• Problems and tasks:
**a.** In the article on faculty and information technology, whom did Gigliotti give his special report to on Dec. 4?
**b.** From the article on faculty and information technology, output the stretch from "Issue Date: Dec" through "Senate Dec. 4.".
**c.** In the article on faculty and information technology, rewrite the paragraph beginning "Gigliotti pointed to several challenges" as a short list of the challenges it names.

• Reading text:
-------------------------

Issue Date: Dec 11, 1998
By Douglas Frank
University faculty members must become proficient in new information technologies in order for higher education to remain competitive with the many alternative forms of education available today.
This was the message of economics Professor Gary Gigliotti, director of the Teaching Excellence Center, in a special report to the University Senate Dec. 4.
Gigliotti pointed to several challenges facing traditional universities, including internal educational structures developed by large corporations to deal with specific issues, private for-profit teaching bodies, virtual universities "all over the place," and learning centers in shopping malls offering "brand-name education at a cut-rate price."
"Our problem is that teaching and curriculum design is going to be able to be purchased from almost anywhere," he added. "We have to get ourselves in gear and understand how this technology works and what good or bad it can do so that we can be the ones to decide its appropriate use."
Gigliotti said university money has been provided to help faculty and departments introduce technology into their teaching. Innovative projects are already under way, he noted, in such areas as geography, cell biology, Spanish and Portuguese, and the classics.

-------------------------

[Collected data]
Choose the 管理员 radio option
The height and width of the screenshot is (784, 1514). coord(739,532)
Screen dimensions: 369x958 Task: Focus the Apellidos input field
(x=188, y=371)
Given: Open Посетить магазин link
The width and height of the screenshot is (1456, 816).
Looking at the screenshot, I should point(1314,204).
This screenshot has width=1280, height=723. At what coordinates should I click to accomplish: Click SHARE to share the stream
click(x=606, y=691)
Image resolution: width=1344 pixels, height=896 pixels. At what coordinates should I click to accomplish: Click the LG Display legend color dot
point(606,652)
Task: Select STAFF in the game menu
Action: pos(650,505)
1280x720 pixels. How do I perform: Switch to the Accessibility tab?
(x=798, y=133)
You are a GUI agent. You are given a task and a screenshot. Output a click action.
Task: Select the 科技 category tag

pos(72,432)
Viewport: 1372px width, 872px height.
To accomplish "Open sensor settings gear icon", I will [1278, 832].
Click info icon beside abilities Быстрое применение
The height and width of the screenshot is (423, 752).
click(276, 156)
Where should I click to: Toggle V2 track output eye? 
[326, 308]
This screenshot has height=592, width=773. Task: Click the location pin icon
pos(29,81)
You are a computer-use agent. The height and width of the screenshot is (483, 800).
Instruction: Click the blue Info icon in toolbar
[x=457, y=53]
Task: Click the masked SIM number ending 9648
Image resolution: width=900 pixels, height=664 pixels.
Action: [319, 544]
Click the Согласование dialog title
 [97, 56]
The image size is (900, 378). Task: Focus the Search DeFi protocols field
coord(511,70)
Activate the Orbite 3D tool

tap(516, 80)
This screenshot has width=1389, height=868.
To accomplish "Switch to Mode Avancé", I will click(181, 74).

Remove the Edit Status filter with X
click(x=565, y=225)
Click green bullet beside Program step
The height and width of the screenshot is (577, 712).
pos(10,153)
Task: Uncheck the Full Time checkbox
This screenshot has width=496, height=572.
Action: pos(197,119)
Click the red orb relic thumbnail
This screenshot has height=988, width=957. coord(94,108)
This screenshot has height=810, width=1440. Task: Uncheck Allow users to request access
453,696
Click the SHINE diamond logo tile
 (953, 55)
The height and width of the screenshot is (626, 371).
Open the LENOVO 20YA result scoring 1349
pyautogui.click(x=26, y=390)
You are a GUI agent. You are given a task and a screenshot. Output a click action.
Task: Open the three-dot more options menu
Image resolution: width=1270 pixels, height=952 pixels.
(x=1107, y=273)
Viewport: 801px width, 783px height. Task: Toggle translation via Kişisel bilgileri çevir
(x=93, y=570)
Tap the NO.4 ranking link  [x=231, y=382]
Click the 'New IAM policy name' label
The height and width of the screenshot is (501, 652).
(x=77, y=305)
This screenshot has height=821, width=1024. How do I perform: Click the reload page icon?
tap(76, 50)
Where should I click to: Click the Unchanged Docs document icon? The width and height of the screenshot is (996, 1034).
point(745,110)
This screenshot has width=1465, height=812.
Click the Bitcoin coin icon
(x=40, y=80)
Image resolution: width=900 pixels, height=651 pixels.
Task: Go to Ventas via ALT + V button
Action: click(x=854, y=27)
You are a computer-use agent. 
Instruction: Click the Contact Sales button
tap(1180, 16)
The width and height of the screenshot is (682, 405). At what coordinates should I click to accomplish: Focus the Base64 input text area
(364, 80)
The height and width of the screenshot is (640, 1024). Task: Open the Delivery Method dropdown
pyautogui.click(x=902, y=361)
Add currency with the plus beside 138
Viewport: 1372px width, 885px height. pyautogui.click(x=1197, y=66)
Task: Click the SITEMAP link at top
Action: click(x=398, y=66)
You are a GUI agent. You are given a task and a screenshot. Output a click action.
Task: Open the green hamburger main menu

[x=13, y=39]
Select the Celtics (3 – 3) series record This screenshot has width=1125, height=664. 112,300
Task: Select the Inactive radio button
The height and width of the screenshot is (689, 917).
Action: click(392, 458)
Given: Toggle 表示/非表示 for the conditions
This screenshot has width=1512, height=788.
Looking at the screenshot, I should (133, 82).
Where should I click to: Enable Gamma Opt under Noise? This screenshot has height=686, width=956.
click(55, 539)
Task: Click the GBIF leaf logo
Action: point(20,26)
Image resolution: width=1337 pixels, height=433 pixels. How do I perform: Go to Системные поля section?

-------------------------

• Task-by-task answers:
**a.** The University Senate.

**b.**
Issue Date: Dec 11, 1998
By Douglas Frank
University faculty members must become proficient in new information technologies in order for higher education to remain competitive with the many alternative forms of education available today.
This was the message of economics Professor Gary Gigliotti, director of the Teaching Excellence Center, in a special report to the University Senate Dec. 4.

**c.**
Challenges facing traditional universities, according to Gigliotti:
- Internal educational structures built by large corporations for specific issues
- Private for-profit teaching bodies
- Virtual universities "all over the place"
- Shopping-mall learning centers offering "brand-name education at a cut-rate price"